March 2017 /262

9e art

sur les cimaises

Le Musée de la Boverie accueillera prochainement l’exposition “Révolution bande dessinée : Métal Hurlant et (À SUIVRE)”. Parcours parallèles de deux revues devenues cultes en compagnie d’Erwin Dejasse.

« Dans les années d’après-guerre en Francophonie, la bande dessinée était publiée dans des revues familiales, a priori destinées aux enfants mais que les adultes lisaient aussi, explique Erwin Dejasse, docteur en histoire de l’art spécialisé dans la bande dessinée. C’est le cas de Tintin ou Spirou par exemple. La fin des années 1960 est marquée par un vaste mouvement contestataire, ce qu’on appellera bientôt la contre-culture. Il s’agit de remettre en cause les modèles en place (familiaux, institutionnels, culturels, etc.). C’est dans ce contexte que vont apparaître Métal Hurlant en 1975 et (à SUIVRE) trois ans plus tard. »

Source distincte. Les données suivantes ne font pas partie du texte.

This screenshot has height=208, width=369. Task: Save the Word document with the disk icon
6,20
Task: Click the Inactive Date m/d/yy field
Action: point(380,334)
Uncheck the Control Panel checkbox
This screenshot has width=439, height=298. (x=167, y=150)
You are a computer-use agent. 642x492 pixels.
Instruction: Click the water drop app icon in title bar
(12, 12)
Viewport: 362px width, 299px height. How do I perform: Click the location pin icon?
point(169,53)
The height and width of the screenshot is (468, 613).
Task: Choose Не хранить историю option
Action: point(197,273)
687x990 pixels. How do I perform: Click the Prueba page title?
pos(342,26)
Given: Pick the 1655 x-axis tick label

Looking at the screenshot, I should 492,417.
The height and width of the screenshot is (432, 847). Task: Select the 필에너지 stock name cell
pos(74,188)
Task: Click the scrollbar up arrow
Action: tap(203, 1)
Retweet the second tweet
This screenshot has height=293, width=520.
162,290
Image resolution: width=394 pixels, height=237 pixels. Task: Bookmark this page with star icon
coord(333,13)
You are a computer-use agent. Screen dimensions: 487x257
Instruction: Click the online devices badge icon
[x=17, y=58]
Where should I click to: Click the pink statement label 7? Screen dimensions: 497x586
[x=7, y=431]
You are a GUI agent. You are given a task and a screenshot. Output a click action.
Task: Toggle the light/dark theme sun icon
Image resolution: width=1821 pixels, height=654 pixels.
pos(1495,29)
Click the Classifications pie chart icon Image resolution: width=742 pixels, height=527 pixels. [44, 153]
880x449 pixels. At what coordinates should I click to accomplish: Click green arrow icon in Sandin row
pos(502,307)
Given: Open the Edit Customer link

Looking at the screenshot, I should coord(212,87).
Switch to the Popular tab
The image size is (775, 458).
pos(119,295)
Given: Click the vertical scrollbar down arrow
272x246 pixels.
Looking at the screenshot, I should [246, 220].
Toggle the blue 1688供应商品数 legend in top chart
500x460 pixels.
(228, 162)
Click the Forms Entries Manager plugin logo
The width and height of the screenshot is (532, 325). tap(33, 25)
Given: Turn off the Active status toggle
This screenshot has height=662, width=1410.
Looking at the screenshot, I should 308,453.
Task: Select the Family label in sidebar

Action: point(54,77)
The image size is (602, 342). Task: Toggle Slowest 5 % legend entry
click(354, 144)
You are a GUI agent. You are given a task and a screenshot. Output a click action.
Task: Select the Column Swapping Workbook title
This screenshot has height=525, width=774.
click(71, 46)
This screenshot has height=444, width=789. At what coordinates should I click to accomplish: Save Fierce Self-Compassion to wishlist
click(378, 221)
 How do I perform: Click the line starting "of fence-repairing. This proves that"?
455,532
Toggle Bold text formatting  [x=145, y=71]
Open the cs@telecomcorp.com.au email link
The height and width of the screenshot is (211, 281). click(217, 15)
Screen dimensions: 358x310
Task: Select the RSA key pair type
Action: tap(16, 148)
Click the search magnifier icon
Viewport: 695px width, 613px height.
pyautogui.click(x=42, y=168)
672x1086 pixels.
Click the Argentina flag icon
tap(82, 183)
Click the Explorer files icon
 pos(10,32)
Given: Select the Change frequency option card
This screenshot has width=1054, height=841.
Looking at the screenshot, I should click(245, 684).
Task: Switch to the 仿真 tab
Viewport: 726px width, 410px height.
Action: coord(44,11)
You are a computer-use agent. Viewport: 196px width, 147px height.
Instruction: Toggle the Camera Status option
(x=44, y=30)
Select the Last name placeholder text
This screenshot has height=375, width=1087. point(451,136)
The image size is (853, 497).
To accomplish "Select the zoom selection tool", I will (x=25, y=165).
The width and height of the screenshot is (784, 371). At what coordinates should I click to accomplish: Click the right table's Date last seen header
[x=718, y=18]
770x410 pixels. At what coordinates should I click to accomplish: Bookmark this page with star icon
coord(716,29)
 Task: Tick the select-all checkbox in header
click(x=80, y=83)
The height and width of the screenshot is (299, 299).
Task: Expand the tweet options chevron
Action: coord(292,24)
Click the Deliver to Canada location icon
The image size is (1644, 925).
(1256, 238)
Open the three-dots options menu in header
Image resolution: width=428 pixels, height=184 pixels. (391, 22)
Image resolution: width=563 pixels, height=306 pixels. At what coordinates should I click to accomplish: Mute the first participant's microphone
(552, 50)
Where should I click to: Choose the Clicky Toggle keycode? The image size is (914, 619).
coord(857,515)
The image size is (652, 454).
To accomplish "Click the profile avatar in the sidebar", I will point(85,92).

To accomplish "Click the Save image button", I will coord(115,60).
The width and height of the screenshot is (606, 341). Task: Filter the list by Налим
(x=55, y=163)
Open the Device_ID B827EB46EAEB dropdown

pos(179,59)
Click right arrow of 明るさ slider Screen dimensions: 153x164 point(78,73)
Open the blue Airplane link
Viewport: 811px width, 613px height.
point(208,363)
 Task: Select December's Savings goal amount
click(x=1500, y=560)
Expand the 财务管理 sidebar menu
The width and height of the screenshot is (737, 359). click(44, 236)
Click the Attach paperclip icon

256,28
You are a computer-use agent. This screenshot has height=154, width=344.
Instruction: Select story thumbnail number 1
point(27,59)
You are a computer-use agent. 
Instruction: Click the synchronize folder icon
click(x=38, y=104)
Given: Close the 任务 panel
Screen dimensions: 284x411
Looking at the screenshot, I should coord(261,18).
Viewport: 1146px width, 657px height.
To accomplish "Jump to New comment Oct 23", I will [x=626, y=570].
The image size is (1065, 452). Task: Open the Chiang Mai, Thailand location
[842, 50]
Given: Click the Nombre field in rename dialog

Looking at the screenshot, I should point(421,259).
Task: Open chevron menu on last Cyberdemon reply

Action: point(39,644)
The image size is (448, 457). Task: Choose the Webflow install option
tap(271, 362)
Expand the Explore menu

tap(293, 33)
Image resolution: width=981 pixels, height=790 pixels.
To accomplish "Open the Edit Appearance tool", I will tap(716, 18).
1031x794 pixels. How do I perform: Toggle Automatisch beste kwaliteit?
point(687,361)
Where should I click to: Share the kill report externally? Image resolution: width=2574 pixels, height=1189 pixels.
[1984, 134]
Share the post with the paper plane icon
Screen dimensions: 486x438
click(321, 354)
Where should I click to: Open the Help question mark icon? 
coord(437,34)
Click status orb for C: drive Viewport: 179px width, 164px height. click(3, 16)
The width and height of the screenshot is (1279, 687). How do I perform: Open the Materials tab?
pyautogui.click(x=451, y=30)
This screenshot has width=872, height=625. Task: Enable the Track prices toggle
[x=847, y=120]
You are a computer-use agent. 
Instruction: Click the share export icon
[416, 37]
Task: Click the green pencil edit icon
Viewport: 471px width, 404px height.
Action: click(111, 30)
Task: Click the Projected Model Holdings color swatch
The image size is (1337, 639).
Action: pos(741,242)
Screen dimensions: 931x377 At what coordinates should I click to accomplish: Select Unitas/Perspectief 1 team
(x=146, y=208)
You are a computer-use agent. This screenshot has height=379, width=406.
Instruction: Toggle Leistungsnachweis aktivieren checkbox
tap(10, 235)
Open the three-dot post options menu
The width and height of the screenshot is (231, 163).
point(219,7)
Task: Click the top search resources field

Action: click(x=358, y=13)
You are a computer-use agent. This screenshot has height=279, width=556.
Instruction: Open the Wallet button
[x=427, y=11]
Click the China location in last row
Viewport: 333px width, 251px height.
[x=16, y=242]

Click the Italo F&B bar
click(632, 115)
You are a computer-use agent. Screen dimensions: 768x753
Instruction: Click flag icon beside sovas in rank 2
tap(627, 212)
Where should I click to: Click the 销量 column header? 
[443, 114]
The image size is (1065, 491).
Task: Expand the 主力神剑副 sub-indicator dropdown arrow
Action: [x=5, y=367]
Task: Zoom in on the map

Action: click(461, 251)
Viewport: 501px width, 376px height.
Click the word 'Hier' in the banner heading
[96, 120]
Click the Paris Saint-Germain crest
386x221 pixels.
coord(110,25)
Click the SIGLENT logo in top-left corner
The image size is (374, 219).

Organisée en partenariat avec le fonds Hélène & édouard Leclerc pour la Culture, l’exposition proposera un parcours de plus de 300 planches originales de dessinateurs belges, français et internationaux passés chez Métal Hurlant ou (À SUIVRE) en leur temps. Deux revues qui vont marquer leur époque à bien des égards.

BD-BILALMÉTAL HURLANT

Illustration : Planche de Enki Bilal

« La revue est lancée par Jean-Pierre Dionnet qui veut créer un magazine de science-fiction, chose rare à l’époque, et qui entend laisser les auteurs créer sans contraintes. C’est ainsi que débute le premier épisode du Garage hermétique de Jerry Cornélius de Moebius, complètement improvisé et totalement déconcertant. Dionnet va l’encourager à donner une suite à ce qui ne devait être au départ qu’une expérience sans lendemain. Le Garage hermétique va se muer en un feuilleton délirant, qui va tenir les lecteurs en haleine pendant plus de deux ans. C’est certainement l’une des créations les plus emblématiques de Métal Hurlant, l’une de celles qui va véritablement forger l’identité de cette revue, rappelle Erwin Dejasse. Bien qu’il ait été un magazine au final assez inégal, Métal Hurlant va participer de manière importante à un renouvellement en profondeur des formes et des contenus de la bande dessinée. »

(À SUIVRE)

Illustration : Planche de Philippe Druillet

BD-Druillet« Alors que Métal Hurlant est né dans l’énergie du moment, porté par l’enthousiasme de ses créateurs, (à Suivre), édité par Casterman, a fait l’objet d’une importante réflexion quant à son positionnement éditorial. Par ailleurs, nous sommes à la fin des années 1970 et l’énergie contestataire s’est déjà atténuée, note le chercheur.  L’œuvre qui servira vraiment de modèle, c’est La Ballade de la mer salée, la première aventure du Corto Maltese d’Hugo Pratt. Pour Jean-Paul Mougin, le rédacteur en-chef, c’est une création qui rapproche la bande dessinée de la littérature. Dans les premières années surtout, ce sera la marque de fabrique de la revue : privilégier des œuvres tournant autour de 100 pages, des bandes dessinées que l’on met du temps à lire, comme un roman. C’est une approche assez éloignée de ce qui se faisait auparavant en Europe. » Autre différence majeure : (à SUIVRE) prendra beaucoup moins de risques artistiques. «  C’est une revue plus rassurante, une structure plus solide, avec des auteurs déjà établis comme Tardi, Pratt, F’Murr ou Muñoz et Sampayo, reprend Erwin Dejasse. L’idée de Mougin était de privilégier les “romans dessinés” divisés en chapitres qui peuvent atteindre une bonne vingtaine de pages. Cette singularité va donner à tous ces créateurs l’occasion de donner à leur bande dessinée une amplitude jusque-là assez inédite. »

Disparues à une décennie d’intervalle – 1987 pour Métal Hurlant, 1997 pour (À SUIVRE) –, les deux revues marqueront toutefois toute une génération d’auteurs et de dessinateurs mais aussi de lecteurs, ouvrant des perspectives sur les possibilités de la bande dessinée et la hissant désormais au rang du cinéma ou de la littérature.

Révolution bande dessinée : Métal Hurlant et (À SUIVRE)

Exposition du 17 mars au 11 juin, au Musée de la Boverie, parc de la Boverie 3, 4020 Liège.